Tasks to carry out:
A. From the excerpt on fly ash–reinforced Al6061 composites, list each factor that its conclusions identify as influencing wear resistance.
B. Reproduce the passage of the excerpt on fly ash–reinforced Al6061 composites starting with "This study looked" and going on through "of Al6061 composites.".
C. Resume the excerpt on fly ash–reinforced Al6061 composites, picking up after its last sentence.

Source excerpt:
The microstructures of the unreinforced aluminum alloy 6061 (Figure 6(a)), stirred for 15 and 20 min at high rpm, exhibit several clusters, pores, and pinholes. These defects arose from the long stirring periods, introducing a certain amount of air through the melting process. The morphology of the worn surface (Figure 6(b)) shows scratches, clusters, and grooves formed in the sliding direction, with a significantly lower number of pores than the unworn Al6061. This reduction in pores is attributed to high wear losses. In contrast, the microphotographs of the Al6061 alloy with fly ash reinforcement (Figure 6(c) and (e)) show an increased filler content while maintaining a small amount of porosity. The lower porosity of the metal matrix composites (MMCs) can be linked to their higher hardness.³⁸ The scanning electron microscope (SEM) images reveal a decent bonding between the aluminum matrix and the fly ash particles, resulting in enhanced load transfer from the Al6061 alloy to the filler particles. However, the images of worn samples (Figure 6(d) and (f)) show that the fly ash fillers significantly improved the load-carrying capacity and reduced the wear rate, as evidenced by smaller craters and grooves. The fly ash was homogeneously distributed in the aluminum metal matrix composite, contributing to these improved properties.

Figure 6.

SEM (a–f) micrographs of developed composites without and with wear.

Conclusions

This study looked at the impacts of fly ash as a reinforcement material in Al6061 composites, emphasizing increasing wear resistance. The composites were made using the stir casting technique, and their wear behavior was investigated using Taguchi’s Design of Experiment (DoE) method. The results show that including fly ash dramatically improves the wear resistance of Al6061 composites.

The best composition was 6% fly ash by weight, resulting in the lowest wear rate under test conditions of a 10 N load, 3 m/s sliding velocity, and 2 km sliding distance.

This improvement is due to the homogeneous dispersion of fly ash particles within the aluminum matrix, confirmed by SEM examination. Furthermore, the study discovered that load and fly ash content are the most influential characteristics impacting wear resistance, with sliding velocity and sliding distance also playing a role, though to a lesser level.

Dataset excerpt:
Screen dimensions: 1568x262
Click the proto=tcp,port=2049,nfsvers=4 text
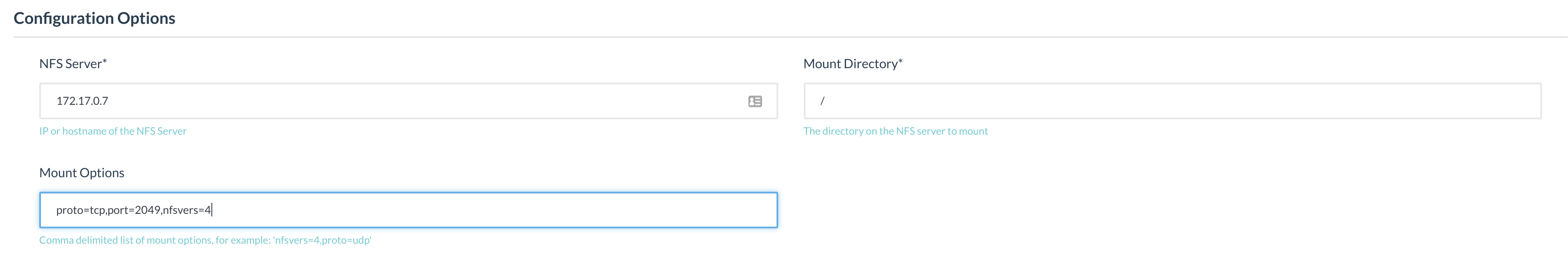point(133,210)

The replies:
A.
- Load
- Fly ash content
- Sliding velocity
- Sliding distance

B.
This study looked at the impacts of fly ash as a reinforcement material in Al6061 composites, emphasizing increasing wear resistance. The composites were made using the stir casting technique, and their wear behavior was investigated using Taguchi’s Design of Experiment (DoE) method. The results show that including fly ash dramatically improves the wear resistance of Al6061 composites.

C.
ANOVA were used, and four parameters were identified to be critical, Composition at 34%, Sliding Distance at 27%, load at 23%, and Sliding Velocity at 12% contribution with a statistical confidence of 95%.

From the experimental report, it can be concluded that the Al6061 is reinforced with Fly ash, graphite, and magnesium and has a better wear resistance than the bare Al 6061 alloy. These findings highlight fly ash’s potential as a low-cost, long-term reinforcing material for improving the wear characteristics of aluminum-based composites.

The SEM of the wear debris has revealed ceramic particulates in silicates, carbides, and oxides that reduce the dry sliding wear of the aluminum composites fabricated in the present work.

This research creates new materials with good wear qualities, making them ideal for various industrial applications, especially in wear-sensitive industries like automotive. Future research could investigate the effects of altering other parameters, such as fly ash particle size and alloy content, to improve the performance of these composites.

Footnotes

Acknowledgements

The authors extend their appreciation to Taif University, Saudi Arabia, for supporting this work through the project number (TU-DSPP-2024-14). They also express their gratitude to MNIT for providing the tools and equipment for casting, wear and SEM analysis of developed composites.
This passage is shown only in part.